Effects of acute and chronic valproate treatments on p-CREB levels in the rat amygdala and nucleus accumbens

Abstract

Valproate may exert its effects by modulating signalling pathways controlling gene expression as they are known to alter both CREB and ERK pathways in the rat hippocampus and frontal cortex. The action of valproate on these signalling pathways has not been studied yet in limbic areas such as the nucleus accumbens and the amygdala which are central for the regulation of emotional behaviors. To this aim, the effect of valproate on phosphorylated CREB (p-CREB) and ERK (p-ERK) in the amygdala and nucleus accumbens, by using immunohistochemical and Western blot analysis, was investigated. The immunohistochemistry was followed by a stereological quantification of the number of immunoreactive cells. Acute valproate (80 mg/kg, i.p.) increased the density of p-CREB-positive cells and enhanced p-CREB, but not p-ERK, protein levels in the amygdala and the accumbens.

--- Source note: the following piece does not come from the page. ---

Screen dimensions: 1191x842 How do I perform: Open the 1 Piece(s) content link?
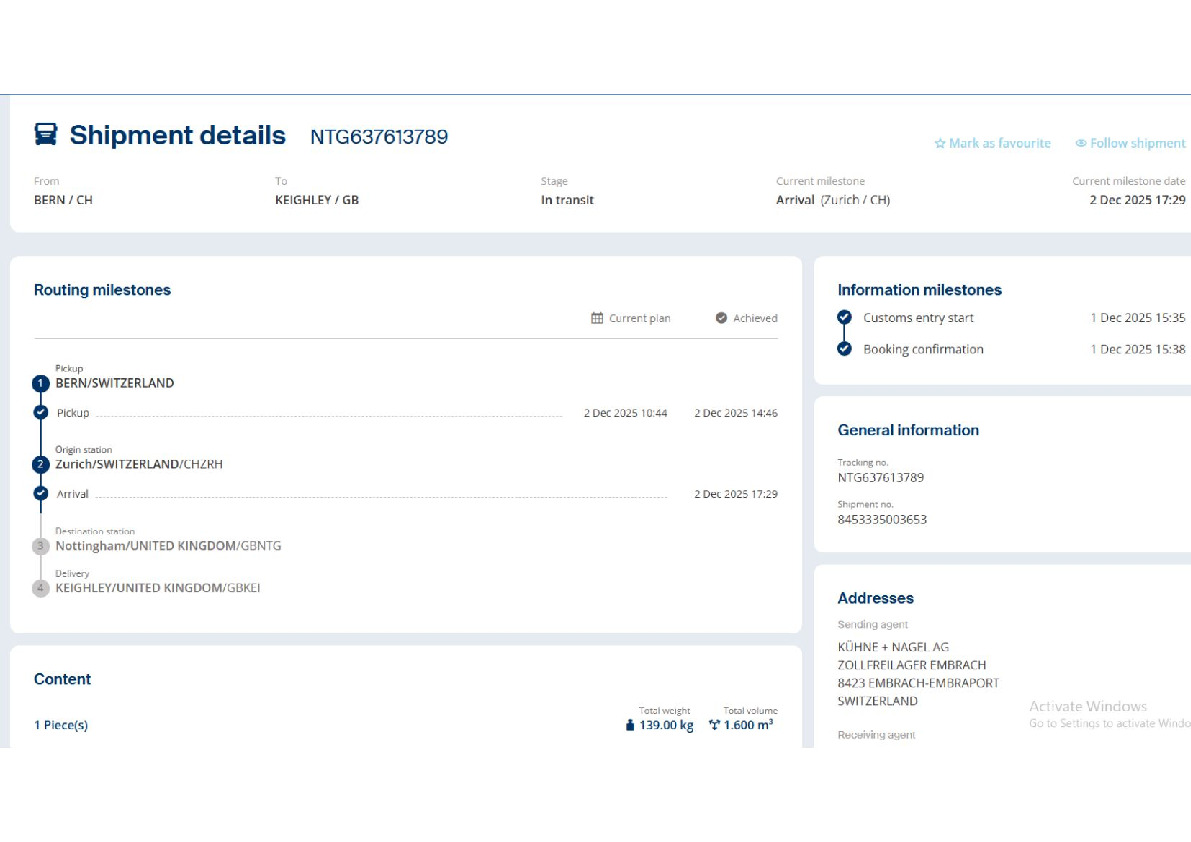click(x=61, y=725)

In contrast, following chronic valproate (80 mg/kg/day for 4 weeks) p-CREB and p-ERK protein levels were markedly attenuated in the amygdala, while the number of p-CREB immunoreactive cells was increased in the accumbens. These data suggest that valproate exert differential effects depending on the brain region examined, the duration and the dose of treatment. The increasing effect of chronic valproate on p-CREB levels in the accumbens is consistent with previous studies in the cortex and the hippocampus, while the decrease of amygdalar p-CREB levels might be specific to mood stabilizers compared to antidepressant drugs, and might be linked to the anti-manic action of valproate.